▶
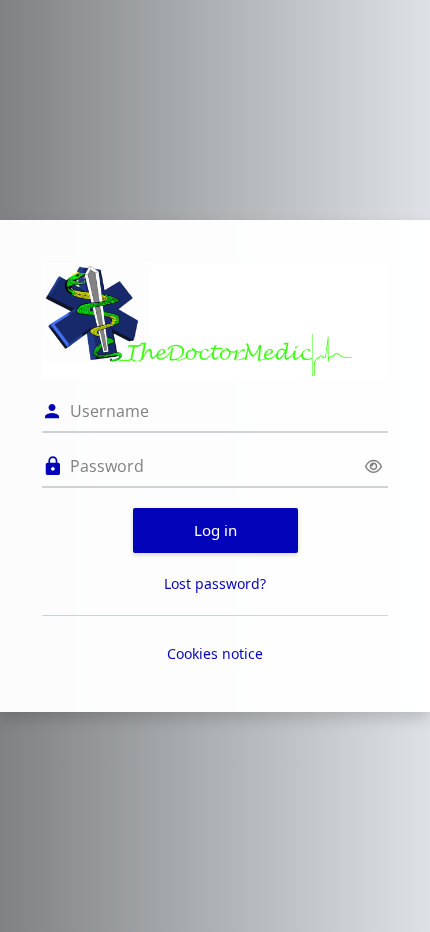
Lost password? (215, 583)
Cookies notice (215, 653)
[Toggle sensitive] (373, 466)
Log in (215, 530)
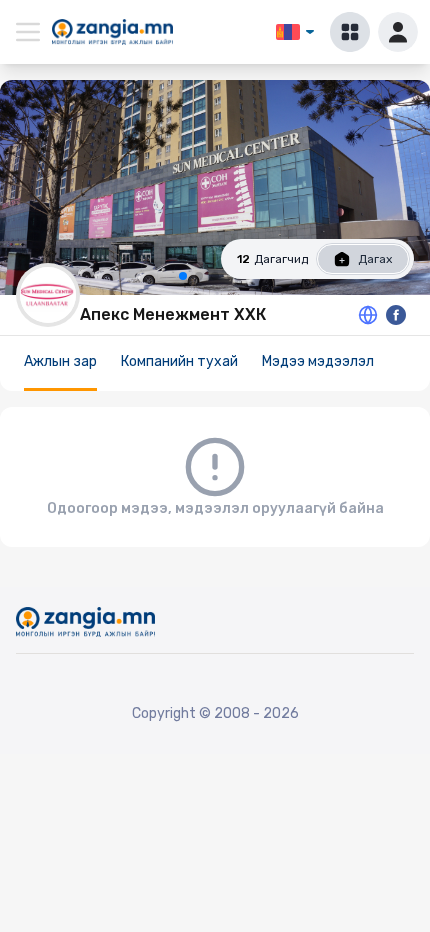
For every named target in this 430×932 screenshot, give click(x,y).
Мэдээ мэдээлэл (318, 361)
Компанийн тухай (179, 361)
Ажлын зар (60, 361)
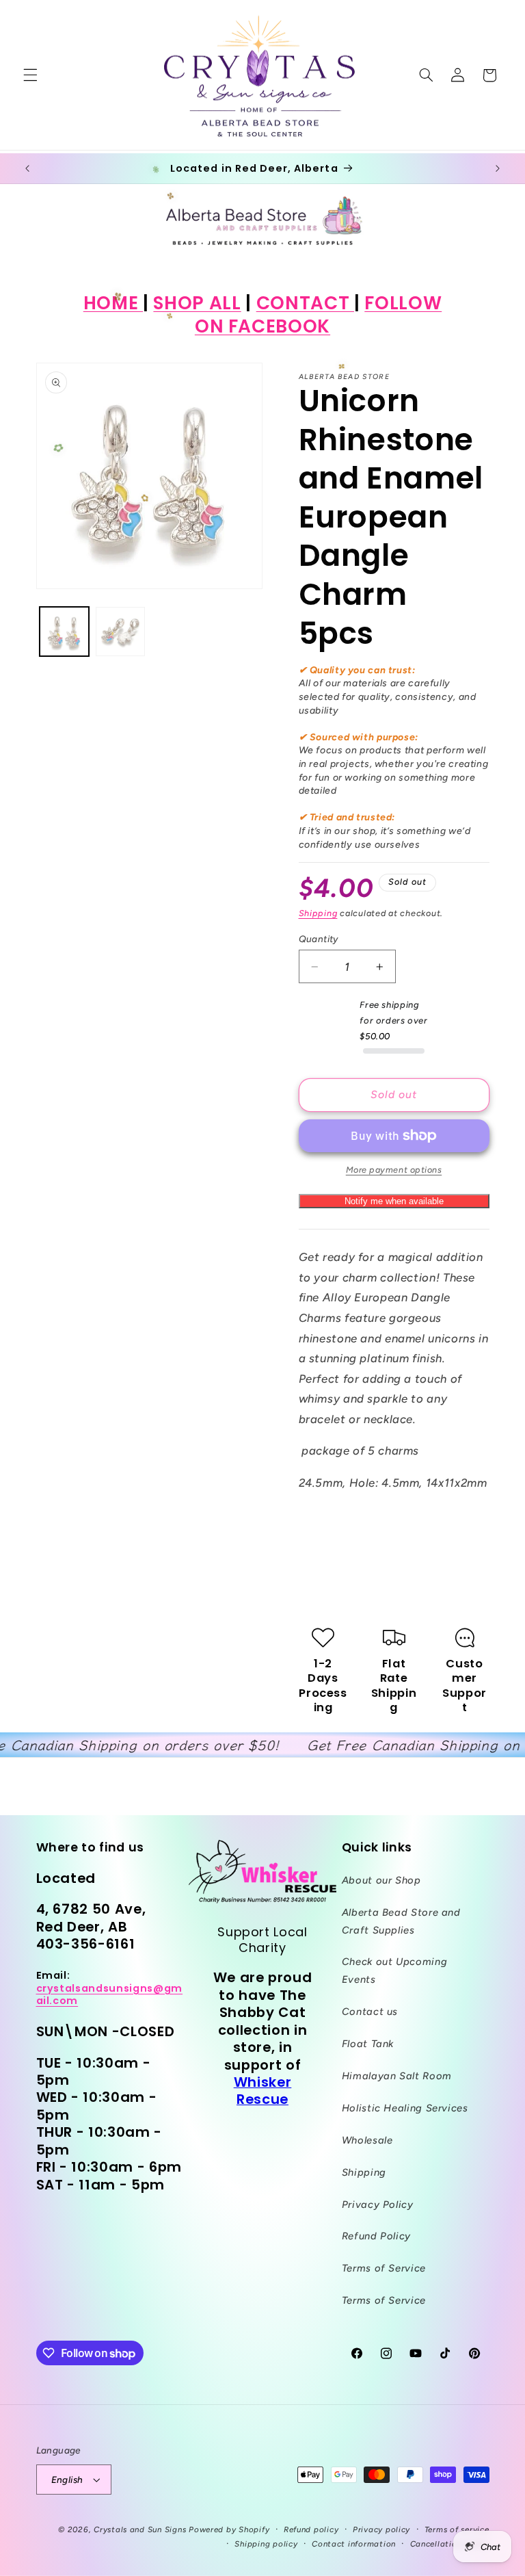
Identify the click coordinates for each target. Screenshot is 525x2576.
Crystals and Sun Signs (140, 2529)
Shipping (318, 913)
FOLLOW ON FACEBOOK (318, 314)
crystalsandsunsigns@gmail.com (109, 1994)
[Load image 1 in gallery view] (64, 631)
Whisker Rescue (263, 2090)
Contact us (370, 2011)
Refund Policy (376, 2236)
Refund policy (311, 2529)
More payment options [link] (394, 1170)
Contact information (354, 2544)
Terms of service (457, 2529)
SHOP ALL (197, 302)
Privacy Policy (378, 2204)
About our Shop (381, 1880)
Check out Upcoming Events (394, 1970)
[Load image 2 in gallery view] (120, 631)
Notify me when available (394, 1201)
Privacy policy (381, 2529)
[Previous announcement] (27, 168)
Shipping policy (265, 2544)
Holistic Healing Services (405, 2108)
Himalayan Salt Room (397, 2076)
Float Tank (368, 2044)
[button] (30, 75)
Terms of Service (384, 2268)
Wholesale (367, 2140)
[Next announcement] (498, 168)
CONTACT (305, 302)
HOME (113, 302)
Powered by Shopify (229, 2529)
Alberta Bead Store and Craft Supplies (401, 1921)
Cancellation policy (449, 2544)
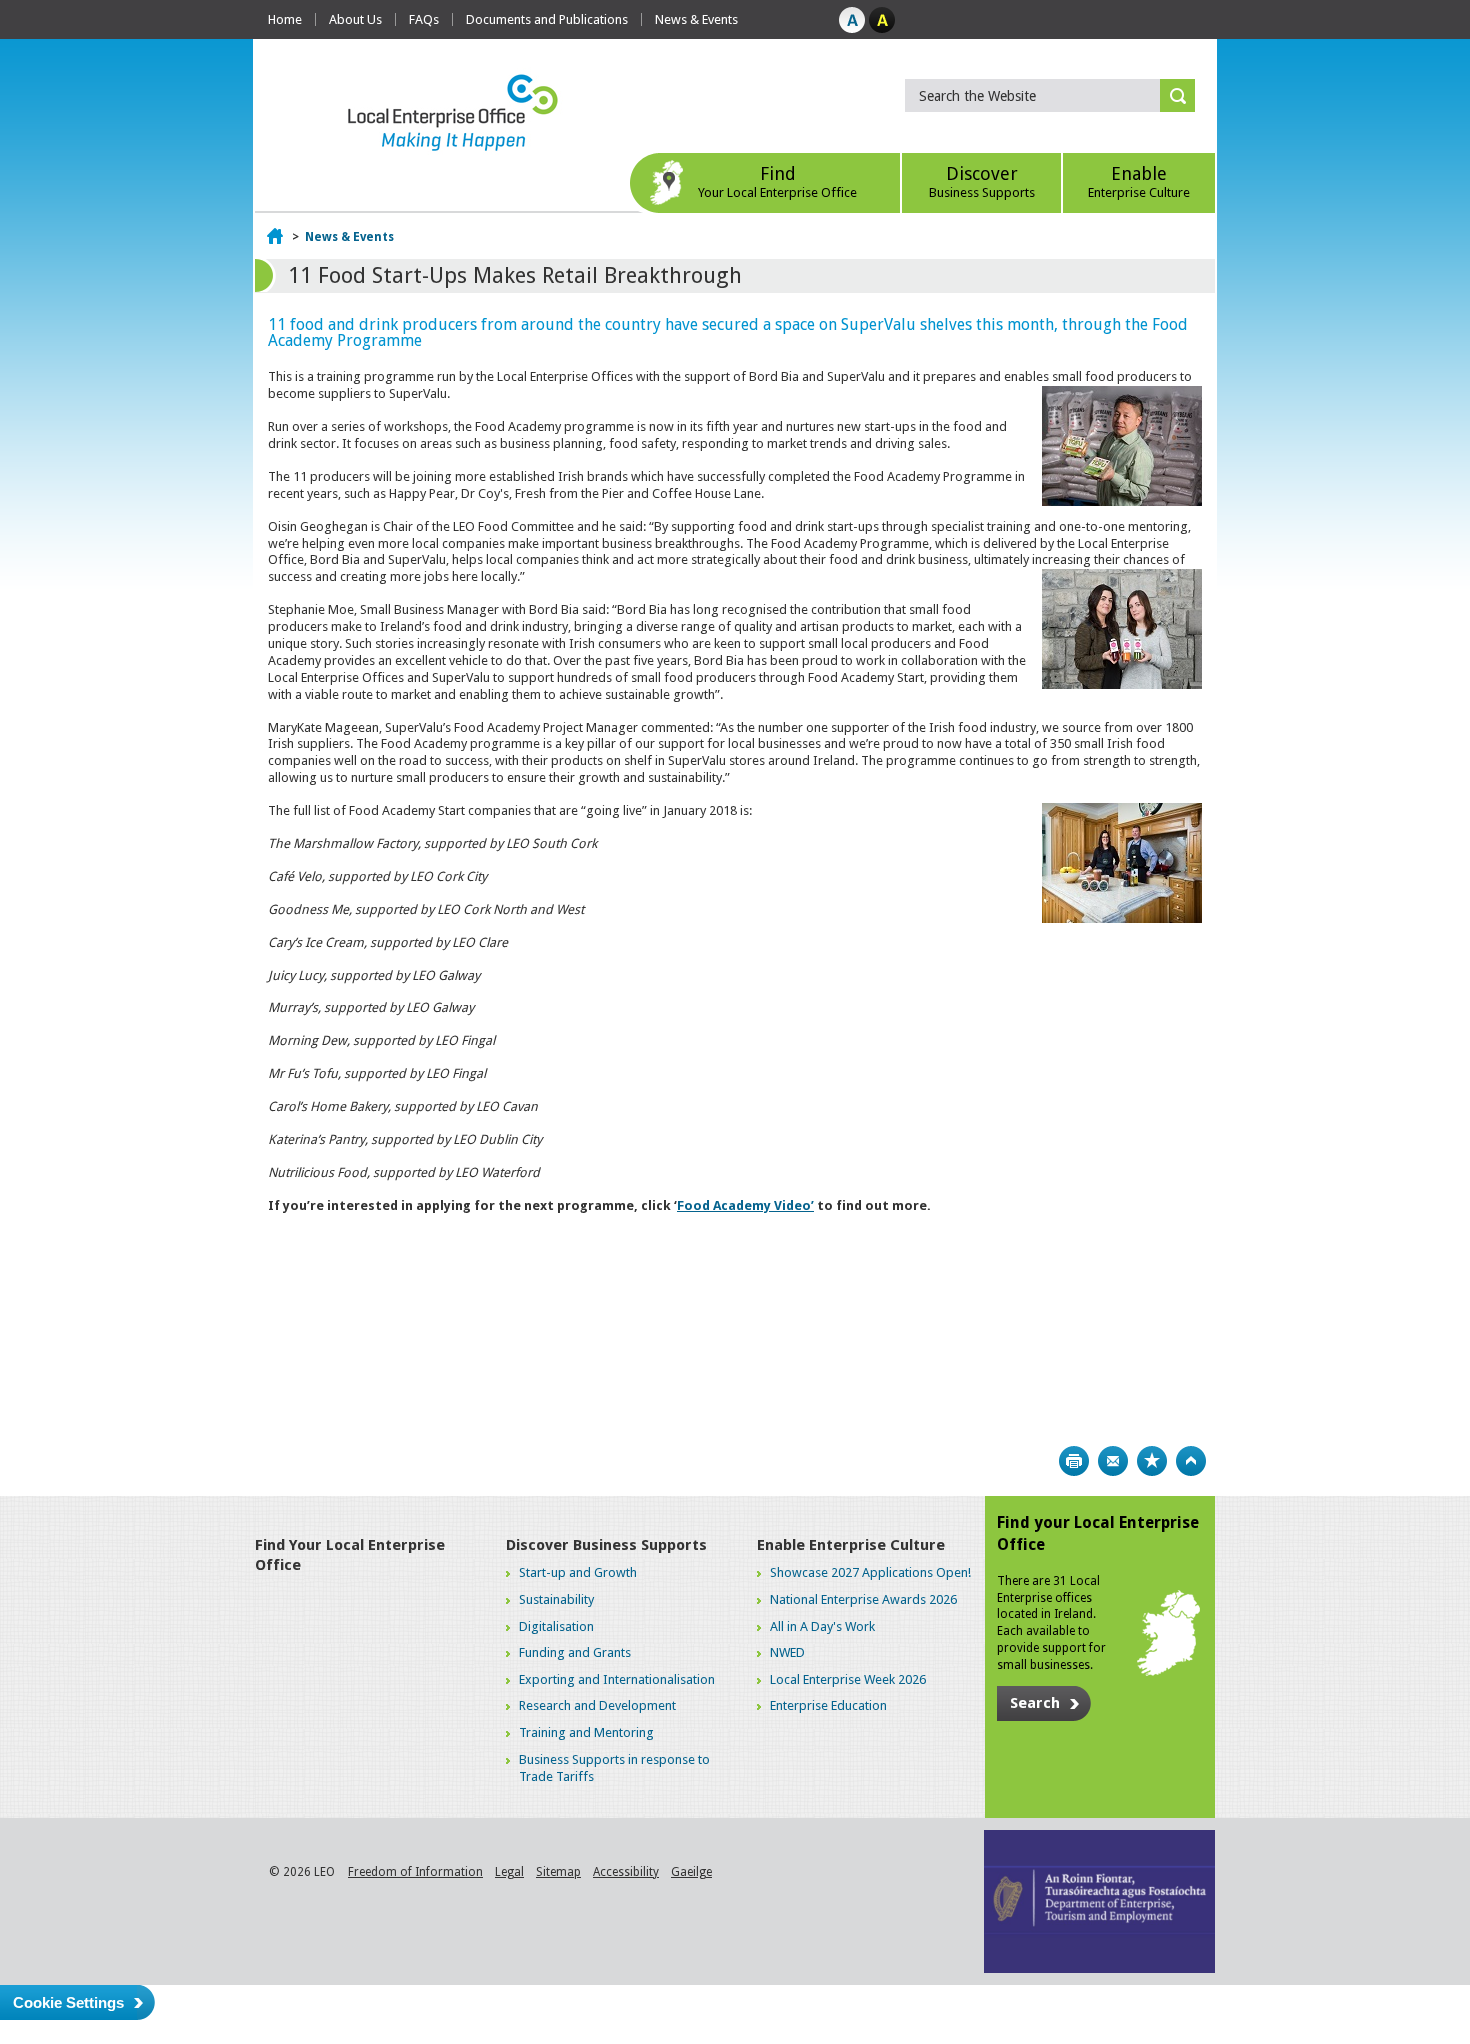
◀
◆ **THE PROBLEM**: Retype every entry above exactly and, please, skip the pictures.

◆ **SOLUTION FOR THIS TASK**:
Lost password? (215, 583)
Cookies notice (215, 653)
[Toggle sensitive] (373, 466)
Log in (215, 530)
For every named target in this 430×932 screenshot, give click(x,y).
Мэдээ мэдээлэл (318, 361)
Компанийн тухай (179, 361)
Ажлын зар (60, 361)
Identify the click coordinates for each target. Screenshot is 525x2576.
Crystals and Sun Signs (140, 2529)
Shipping (318, 913)
FOLLOW ON FACEBOOK (318, 314)
crystalsandsunsigns@gmail.com (109, 1994)
[Load image 1 in gallery view] (64, 631)
Whisker Rescue (263, 2090)
Contact us (370, 2011)
Refund Policy (376, 2236)
Refund policy (311, 2529)
More payment options [link] (394, 1170)
Contact information (354, 2544)
Terms of service (457, 2529)
SHOP ALL (197, 302)
Privacy Policy (378, 2204)
About our Shop (381, 1880)
Check out Upcoming Events (394, 1970)
[Load image 2 in gallery view] (120, 631)
Notify me when available (394, 1201)
Privacy policy (381, 2529)
[Previous announcement] (27, 168)
Shipping policy (265, 2544)
Holistic Healing Services (405, 2108)
Himalayan Salt Room (397, 2076)
Float Tank (368, 2044)
[button] (30, 75)
Terms of Service (384, 2268)
Wholesale (367, 2140)
[Next announcement] (498, 168)
CONTACT (305, 302)
HOME (113, 302)
Powered by Shopify (229, 2529)
Alberta Bead Store and Craft Supplies (401, 1921)
Cancellation policy (449, 2544)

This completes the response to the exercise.